A prisão ocorreu após a Força Tática receber informações de que um indivíduo estaria circulando armado desde as primeiras horas do dia em uma caminhonete Fiat Titano de cor vermelha, supostamente em busca de desafetos na região do bairro Codó Novo. Diante da denúncia, os policiais intensificaram as rondas e conseguiram localizar o veículo na Avenida Santos Dumont.
Durante a abordagem e a revista no automóvel, os militares encontraram uma pistola calibre .40 municiada no porta-luvas, além de um carregador extra. O armamento chamou atenção por possuir identificação e brasão da Polícia Civil do Estado do Piauí. Após consulta, foi confirmado que a arma possui registro de roubo.

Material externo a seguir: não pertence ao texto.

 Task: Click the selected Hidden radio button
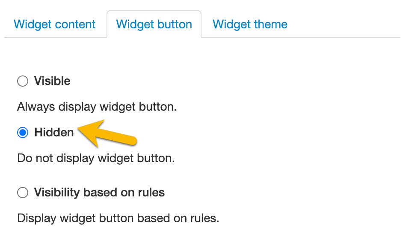click(x=23, y=133)
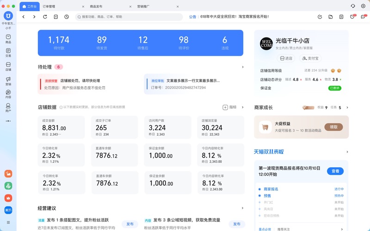Select the 用户 icon in the sidebar
This screenshot has height=231, width=370.
tap(8, 108)
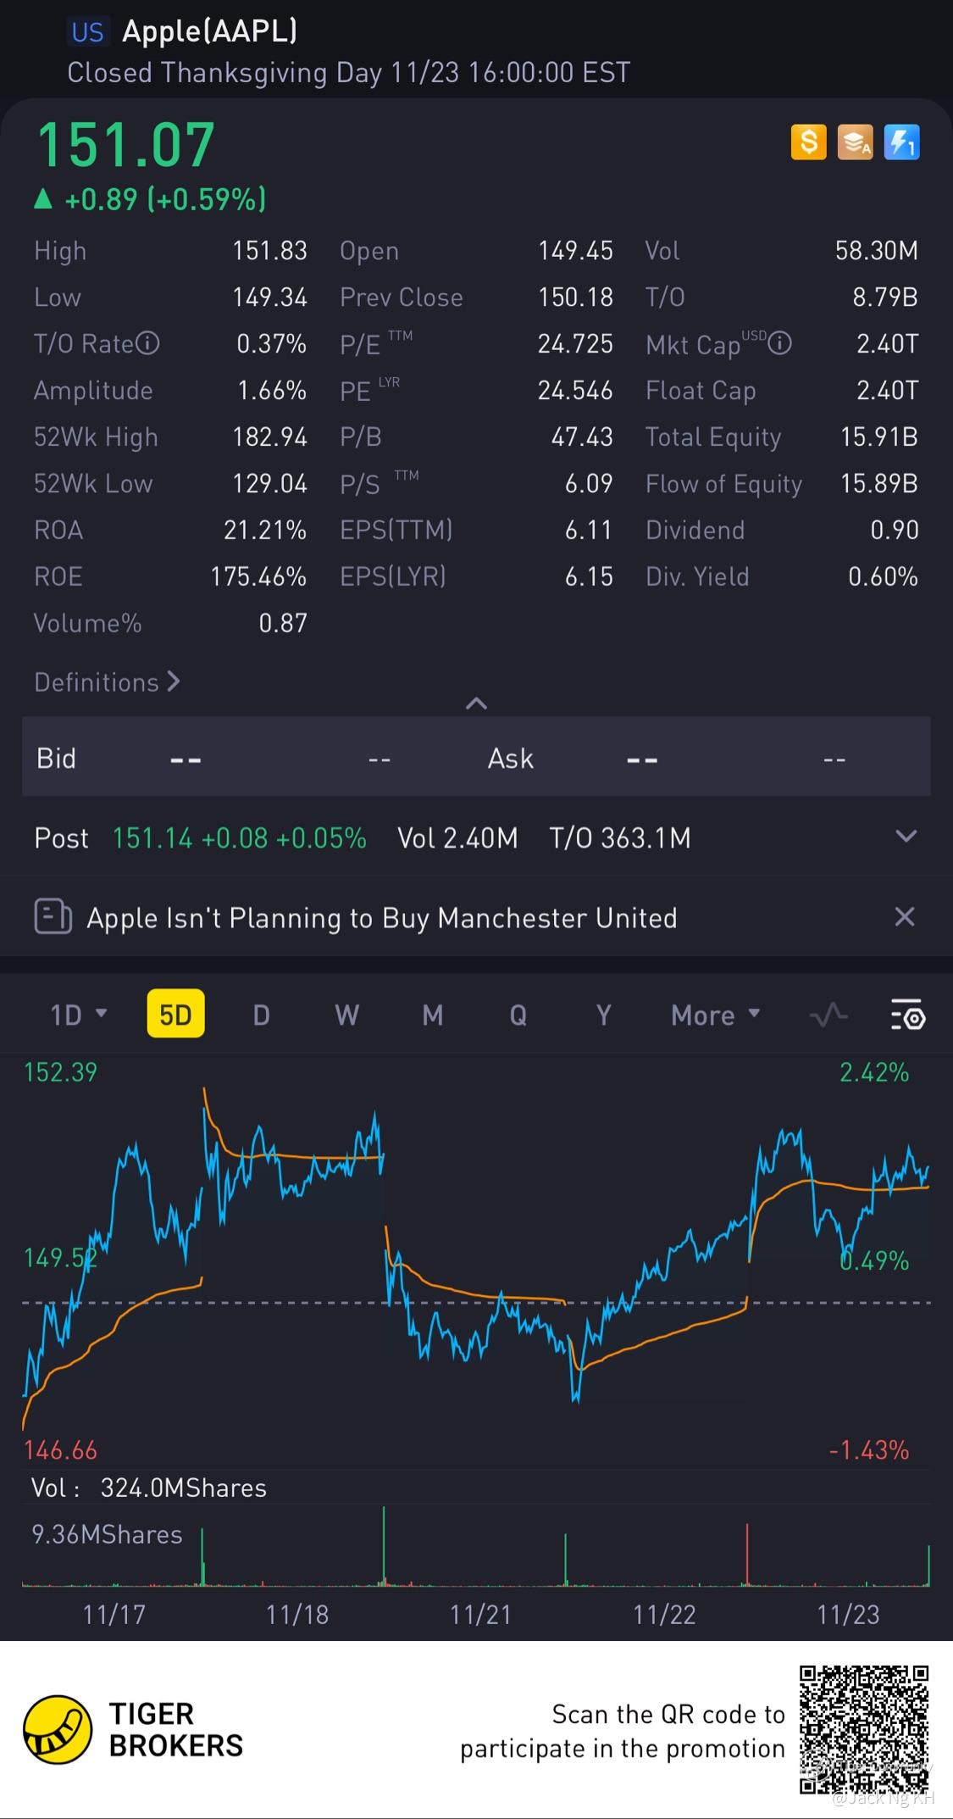The width and height of the screenshot is (953, 1819).
Task: Tap the orange dollar sign icon
Action: [808, 142]
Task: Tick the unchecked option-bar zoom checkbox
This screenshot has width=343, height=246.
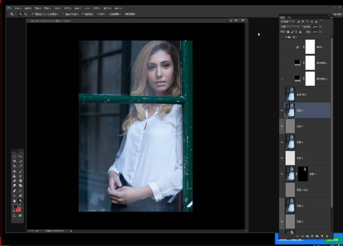Action: point(63,14)
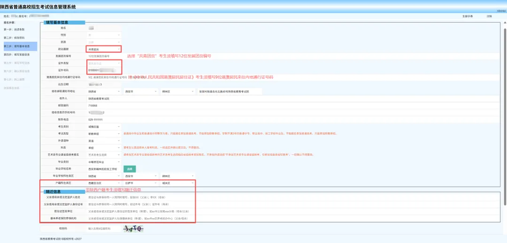Open the 考试类型 dropdown showing 职教单招
This screenshot has height=243, width=507.
point(104,133)
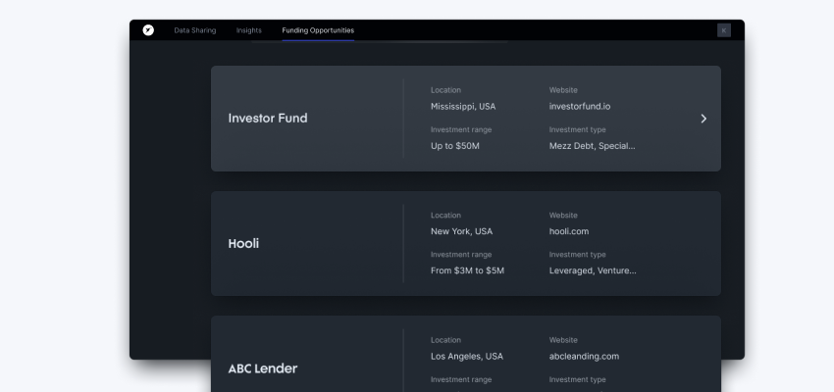Open the top-right user avatar button
The image size is (834, 392).
pyautogui.click(x=724, y=30)
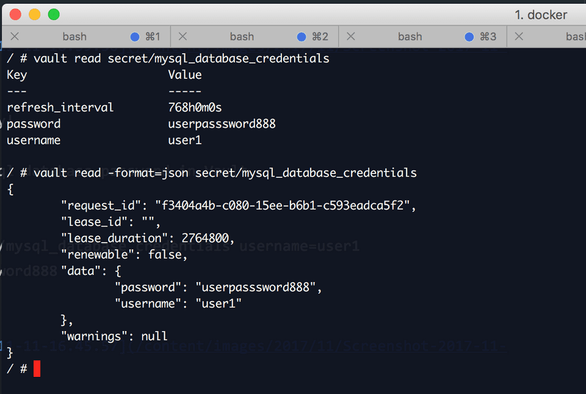Close the first bash tab

tap(15, 36)
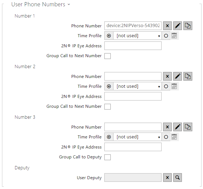Open Number 2 Time Profile dropdown
The width and height of the screenshot is (203, 189).
[x=137, y=86]
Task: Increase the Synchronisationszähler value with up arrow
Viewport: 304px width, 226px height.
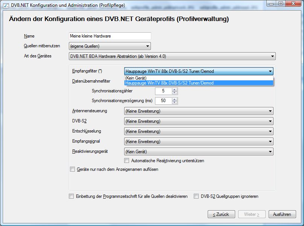Action: (175, 89)

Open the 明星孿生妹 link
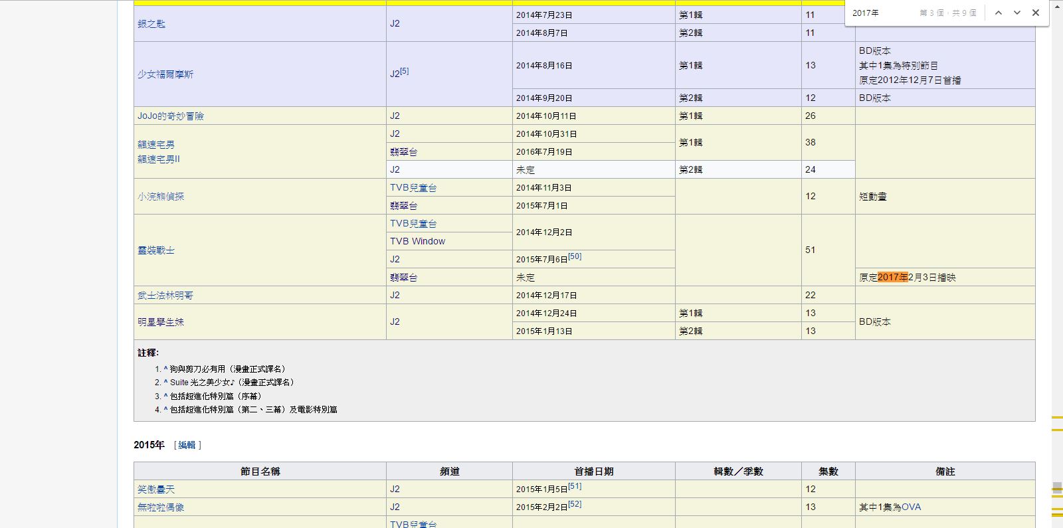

Ainda na ação, foram apreendidas 25 munições do mesmo calibre, dois carregadores de pistola, a quantia de R$ 534 em dinheiro, cinco cartões bancários, uma carteira porta-cédulas e o Certificado de Registro e Licenciamento do Veículo (CRLV). A caminhonete, modelo Ranch, também foi recolhida e apresentada na delegacia.
João Batista foi encaminhado à Delegacia de Polícia Civil de Codó, onde permaneceu à disposição da Justiça. Conforme informações policiais, ele já acumula passagens pelo sistema criminal, incluindo crimes de homicídio e porte ilegal de arma de fogo.
Condenação
O histórico criminal do suspeito inclui uma condenação por homicídio proferida em junho de 2021, quando o Conselho de Sentença da 3ª Vara de Codó o sentenciou a 14 anos de prisão em regime inicialmente fechado. Na mesma ocasião, outro réu, Francisco Renan Silva Ferreira, recebeu pena de 16 anos e quatro meses pelo mesmo crime.